Şirkette birinci yılımda terfi alarak wellbeing danışmanı oldum. İşte kabus tam burada başladı. Yöneticim Portekiz’den bir Psikolog’tu. (Buna o kadar üzülüyorum ki.) Evden çalışıyoruz diye dakika dakika kontroller, mesai saatlerine sığmayan iş tanımları, aylarca süregelen mobbing.
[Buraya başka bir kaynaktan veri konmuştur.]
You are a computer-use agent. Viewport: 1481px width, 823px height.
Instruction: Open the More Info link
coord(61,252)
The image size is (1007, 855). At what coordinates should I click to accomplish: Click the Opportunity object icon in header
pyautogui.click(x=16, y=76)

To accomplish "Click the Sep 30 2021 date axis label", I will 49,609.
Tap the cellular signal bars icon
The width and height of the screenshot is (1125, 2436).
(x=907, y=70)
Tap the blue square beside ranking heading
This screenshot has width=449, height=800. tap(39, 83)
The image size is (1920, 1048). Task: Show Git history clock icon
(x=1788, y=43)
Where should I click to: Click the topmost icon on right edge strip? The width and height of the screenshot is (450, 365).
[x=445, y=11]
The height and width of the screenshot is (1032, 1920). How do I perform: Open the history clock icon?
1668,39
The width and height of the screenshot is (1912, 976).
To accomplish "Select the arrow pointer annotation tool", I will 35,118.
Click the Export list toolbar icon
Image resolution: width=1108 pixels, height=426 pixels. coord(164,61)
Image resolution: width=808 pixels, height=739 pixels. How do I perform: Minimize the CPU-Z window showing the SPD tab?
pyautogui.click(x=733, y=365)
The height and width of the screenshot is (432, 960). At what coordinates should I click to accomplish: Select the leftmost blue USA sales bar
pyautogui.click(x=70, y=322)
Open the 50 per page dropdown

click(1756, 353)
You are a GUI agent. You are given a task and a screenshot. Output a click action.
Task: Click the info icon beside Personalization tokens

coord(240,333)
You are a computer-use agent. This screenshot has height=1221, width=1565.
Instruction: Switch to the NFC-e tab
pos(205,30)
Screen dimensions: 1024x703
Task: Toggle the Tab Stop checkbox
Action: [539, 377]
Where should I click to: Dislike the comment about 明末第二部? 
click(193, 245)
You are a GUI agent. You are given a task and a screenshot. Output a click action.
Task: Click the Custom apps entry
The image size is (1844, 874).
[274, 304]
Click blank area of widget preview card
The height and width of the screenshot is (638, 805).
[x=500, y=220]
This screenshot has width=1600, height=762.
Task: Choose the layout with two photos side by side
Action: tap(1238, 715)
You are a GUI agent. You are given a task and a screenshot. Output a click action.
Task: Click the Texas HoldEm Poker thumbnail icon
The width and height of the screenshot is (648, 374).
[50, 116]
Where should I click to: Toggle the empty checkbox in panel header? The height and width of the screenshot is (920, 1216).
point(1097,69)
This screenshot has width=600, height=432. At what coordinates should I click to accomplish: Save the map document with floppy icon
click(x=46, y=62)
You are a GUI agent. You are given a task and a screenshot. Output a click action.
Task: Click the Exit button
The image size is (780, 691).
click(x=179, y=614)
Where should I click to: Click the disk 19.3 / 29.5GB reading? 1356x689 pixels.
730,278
Büyük bir heyecanla başladığım o işin saat 5 olsa da çıksamlara evrimleşmesi.. Yaratıcılıktan, çeviklikten, üretmekten oldukça uzaklaştığım bir iş hayatı.. Gittikçe körelmeye başlamam ve en önemlisi mental olarak kendimi işe dair tüm sorumluluklardan uzaklaştırmam.. Yani özetle wellbeing tasarımcısı/danışmanı olarak wellbeing’imin kaldırıma oturup ağlaması..
İşte sizlere tüm bu anlattığım süreç, 25 Temmuz’da Zaidleppin tarafından yayınlanan TikTok videosu ile çığlık çığlığa dile gelmeye hazır bir konu oldu. Videoda geçen
İş sizin hayatınız değildir. Değeriniz, üretken çıktılarınız ile ölçülemez.
sözleri gittikçe yankı uyandırdı. Ve videoda söz ettiği “Quiet Quitting” yani Türkçe’ye çevrilişi “Sessiz İstifa” olsa da tam olarak öyle değil. Yani çalışanlar öyle kimseye söyelemeden işe gelmiyor veya sessizce istifa ediyor değiller.
“Sessiz İstifa” Amerika’da özellikle beyaz yakalı çalışanlar arasında gittikçe yaygınlaşan bir davranış şeklini temsil ediyor. Çalışanın mesai saatleri içerisinde görev tanımı ne ise onu yapması, ekstra hiçbir sorumluluk almaması, başka işler için gönüllü olarak yer almaması gibi birçok şey sayabiliriz. Yani ne eksik ne fazla.. Görev tanımım bu, yaptığım bu. Aslında bizler için “Sessiz Vazgeçiş”.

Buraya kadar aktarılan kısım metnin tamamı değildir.